No, this post is not about the nebulous universal concept, or about the children's game, but about an organization that every Malaysian can, and should, be proud of - the Malaysian Medical Relief Society, better known as Mercy Malaysia.
Walski just found out this morning that on Friday, October 20th, Mercy's founder Datuk Dr. Jemilah Mahmood was conferred the Gandhi-King-Ikeda Award by the Martin Luther King Jr International Chapel of Morehouse College (located in Atlanta, GA).
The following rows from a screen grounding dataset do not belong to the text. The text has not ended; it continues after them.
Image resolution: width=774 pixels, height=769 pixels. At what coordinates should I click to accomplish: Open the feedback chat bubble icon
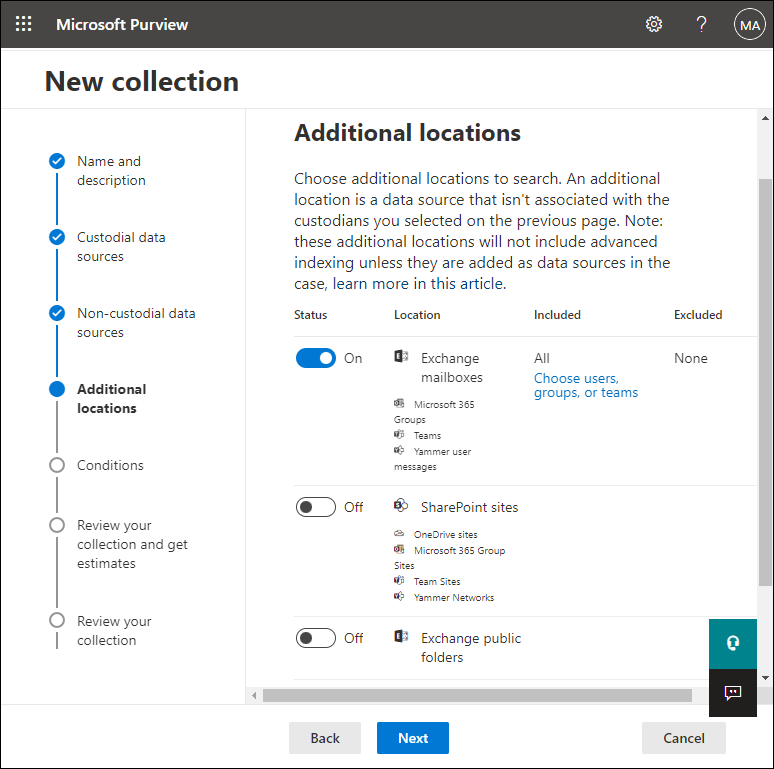(733, 692)
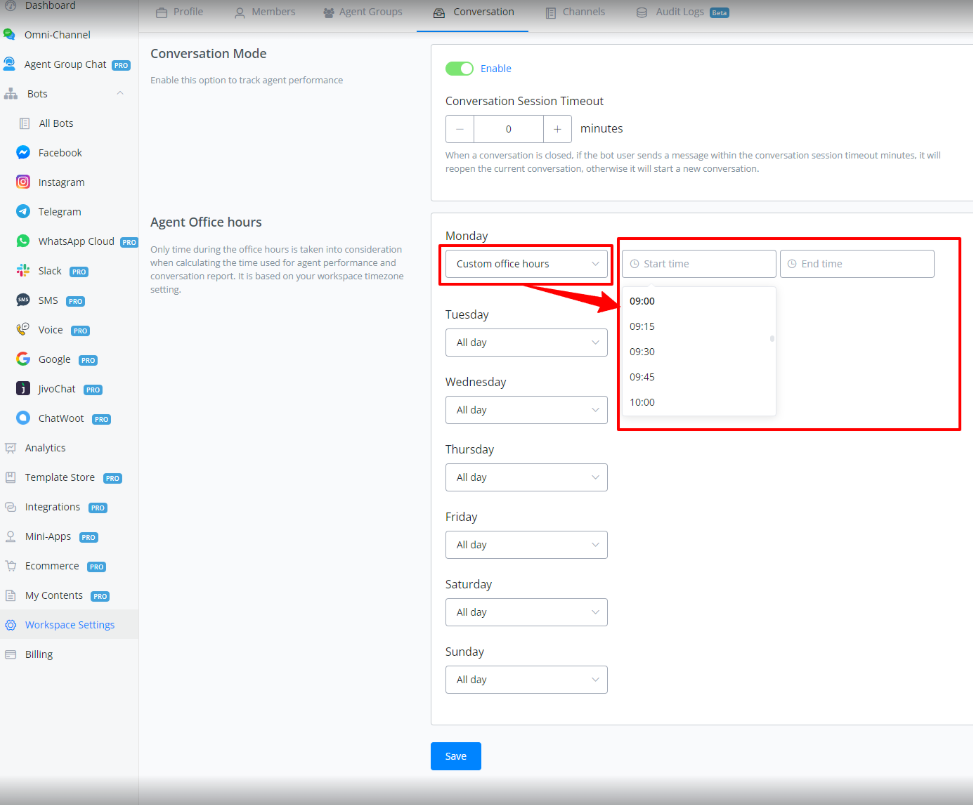973x805 pixels.
Task: Click the End time input field
Action: click(x=857, y=264)
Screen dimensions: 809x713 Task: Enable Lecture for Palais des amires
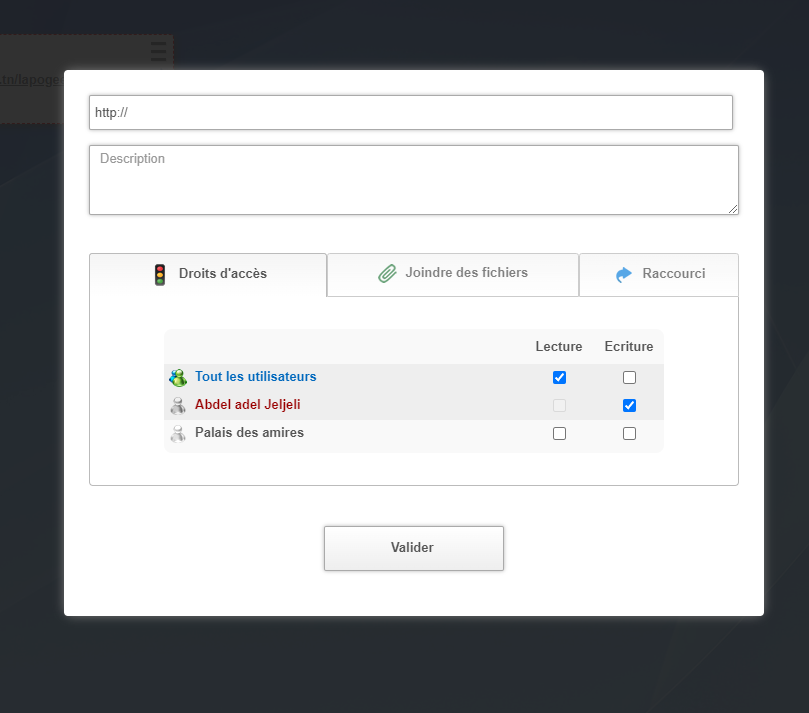559,434
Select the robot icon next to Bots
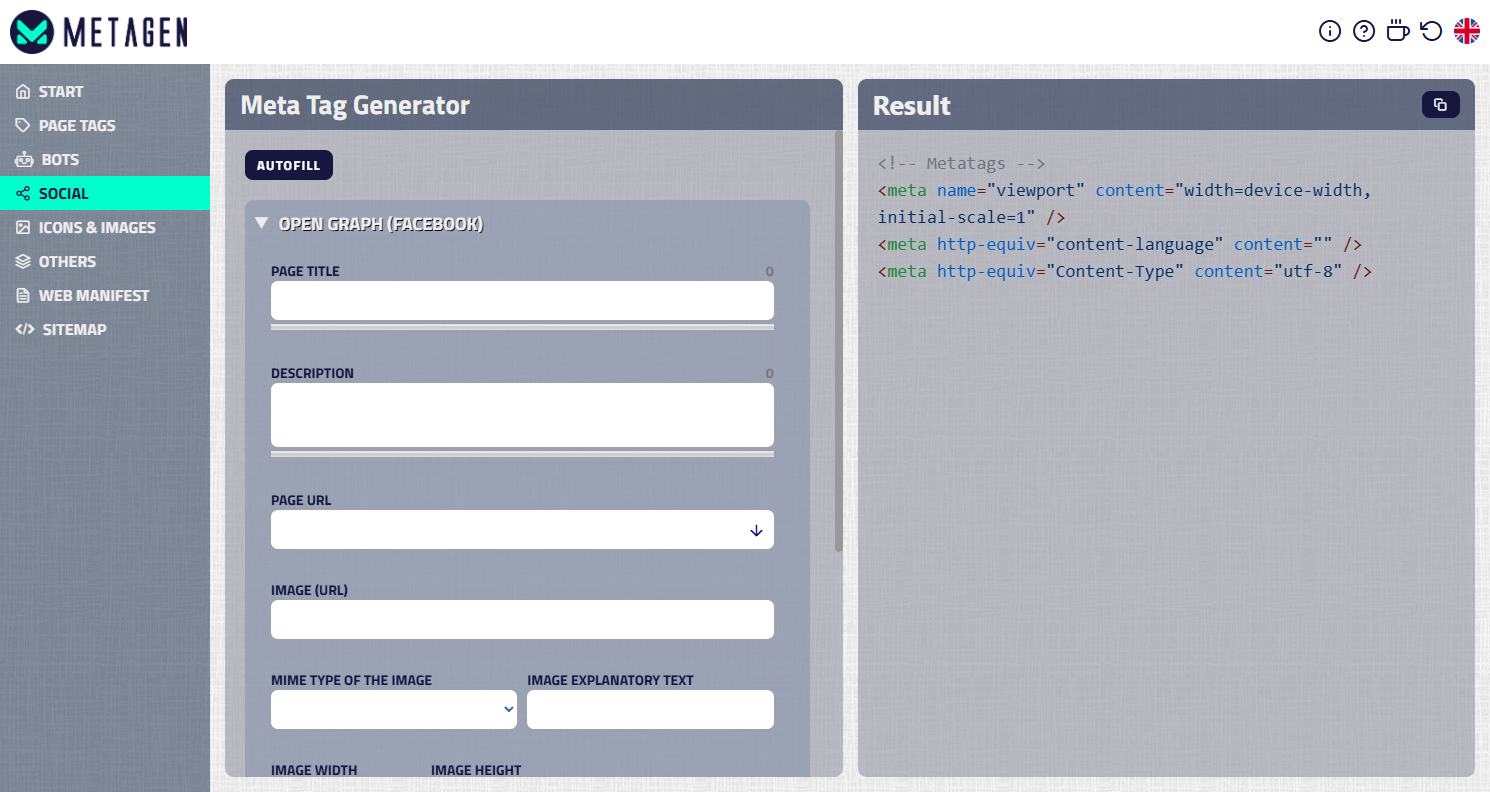 point(23,159)
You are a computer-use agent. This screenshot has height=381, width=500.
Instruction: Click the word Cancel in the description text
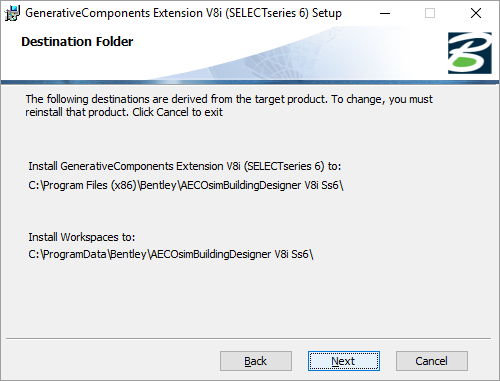click(172, 112)
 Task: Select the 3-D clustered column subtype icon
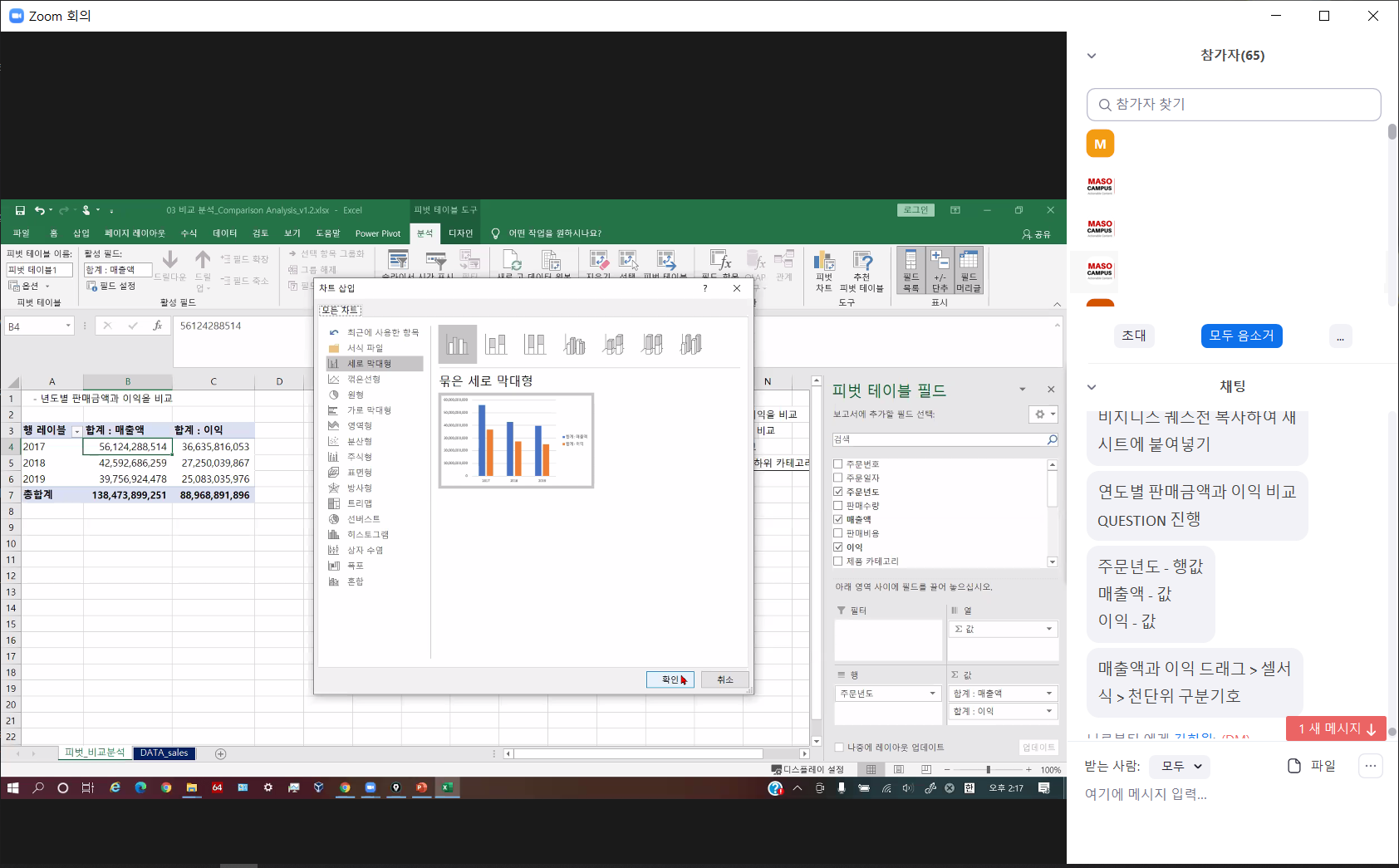[x=574, y=344]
Receiving the award on her behalf was her husband, and co-founder of Mercy Malaysia, Datuk Dr. Ashar Abdullah.
The award was conferred for Dr. Jemilah's untiring efforts in improving the human condition, achieved through providing medical and humanitarian aid. She is the first Malaysian to receive the award, and to Walski, it couldn't have gone to a more deserving person.
(more on Dr. Jemilah and MERCY in the full post)
Walski feels very privileged that he has had the opportunity to make Dr. Jemilah Mahmood's acquaintence in person. And although the time spent speaking with her has been very brief, her sincerity, inner strength and sheer goodness (for lack of a better word) cannot help but be felt. A true model Muslim, in Walski's opinion, and someone that all Muslim's should be proud of. In fact, someone that all Malaysians, regardless of creed or color, should take pride in.
She has personally been in the thick of conflict, for example, leading Mercy's team of care-givers in the early days of the American invasion of Iraq, during which time Dr. Jemilah was even shot at. Thank God, her injury was not very major. More importantly, the experience, in Walski's opinion, has made her a stronger person.
And being conferred this award recognizing her humanitarian work, as part of Mercy Malaysia, is proof that charity and kindness knows no boundaries of faith, nationality or color of skin - good works are recognized simply for what they are. And knowing Mercy Malaysia, they are perhaps the best ambassador's of goodwill that Malaysia has witnessed in our nation's relatively short history.
Rather than gloating about how Malaysia has the tallest this or the biggest that, we should feel proud that our nation has produced an organization that has been duly recognized for helping those in dire need. It is this kind of "world record" that Walski feels, is more important.
As Malaysians, all of us can do our part in assisting Mercy Malaysia in carrying out their good work. Dr. Jemilah once told Walski that they could always use a helping hand. So, do visit their website to find out how you can help.
The news of Dr. Jemilah being conferred the Gandhi-King-Ikeda Award has once again reminded Walski that despite the isolated bleakness we sometimes choose to see about certain aspects of life in Malaysia, it's not all bad all the time. It helps make today a little easier to deal with, knowing that there is still some true good left in the world. And it gives us all hope for a better tomorrow.
May God bless Dr. Jemilah, her husband and family, as well as Mercy Malaysia, for being the agents of goodwill, self-less charity, and unrelenting mercy.